Blocking these threats requires the following:
- A massive data set for analysis
- Supervised and unsupervised machine learning that can detect new and emerging anomalies and fraud patterns
- Extensive experience in the mobile advertising, app marketing, and fraud industries
Not every anomaly is fraud
Given the fragmented nature of mobile ecosystem, there are dozens of points of failure, any one of which could set off false fraud alarms.
Unsupervised machine learning is great for detecting anomalies, but treating anomalies as fraud would be dangerous and misleading. Something as basic as a server delay or an external API bug can result in abnormal activity, even though no fraud has occurred.
Knowing when and what to block without compromising data quality and integrity is very difficult.
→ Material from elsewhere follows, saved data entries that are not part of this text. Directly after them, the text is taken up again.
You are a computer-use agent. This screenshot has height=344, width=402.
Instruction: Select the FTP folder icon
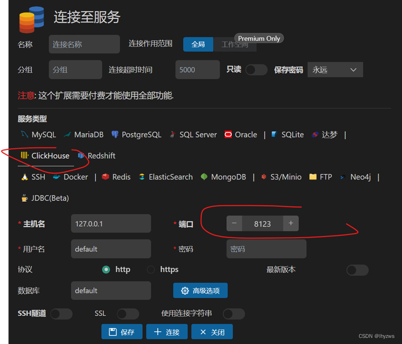pos(313,176)
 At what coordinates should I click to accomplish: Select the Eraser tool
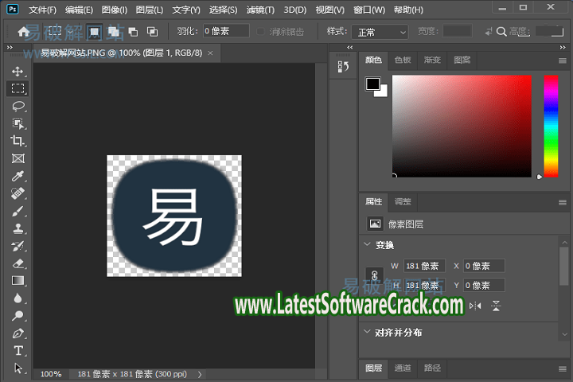point(18,263)
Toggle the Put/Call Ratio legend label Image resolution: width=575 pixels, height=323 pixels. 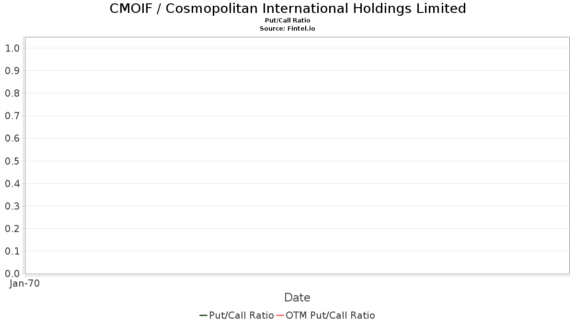click(x=242, y=315)
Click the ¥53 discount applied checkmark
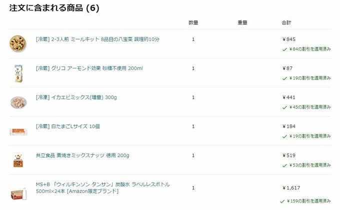The image size is (340, 210). (x=285, y=165)
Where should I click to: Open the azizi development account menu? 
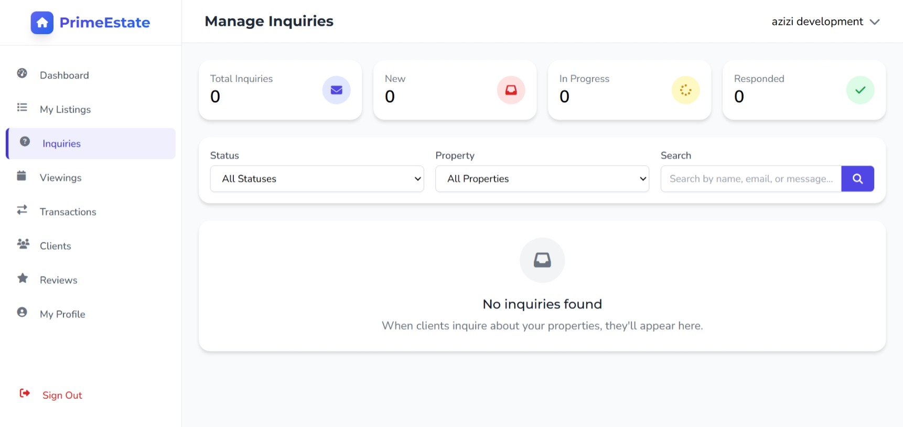825,22
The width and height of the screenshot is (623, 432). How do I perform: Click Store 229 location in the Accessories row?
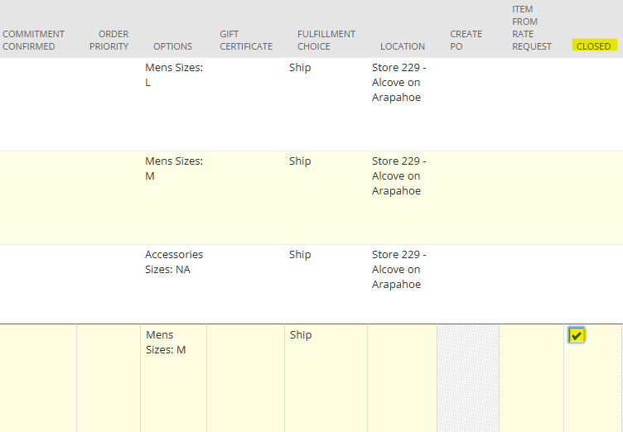399,269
Every new fraud signature suggested by our automated system undergoes extensive testing and validation by our data scientists. In order to validate that an anomaly was the result of fraud and not a technical error or edge case, our data scientists must consider dozens of potential points of failure, comparing data across thousands of campaigns and advertisers.
Given the speed and agility of today’s mobile fraudsters, everything from our SiteID blacklists to our click flooding protection and bot signature databases must always be up-to-date, protecting against the latest and greatest threats as they emerge.
The data to map the mobile fraud genome
Protect360, AppsFlyer’s fraud protection solution, is powered by our unique mobile engagement database.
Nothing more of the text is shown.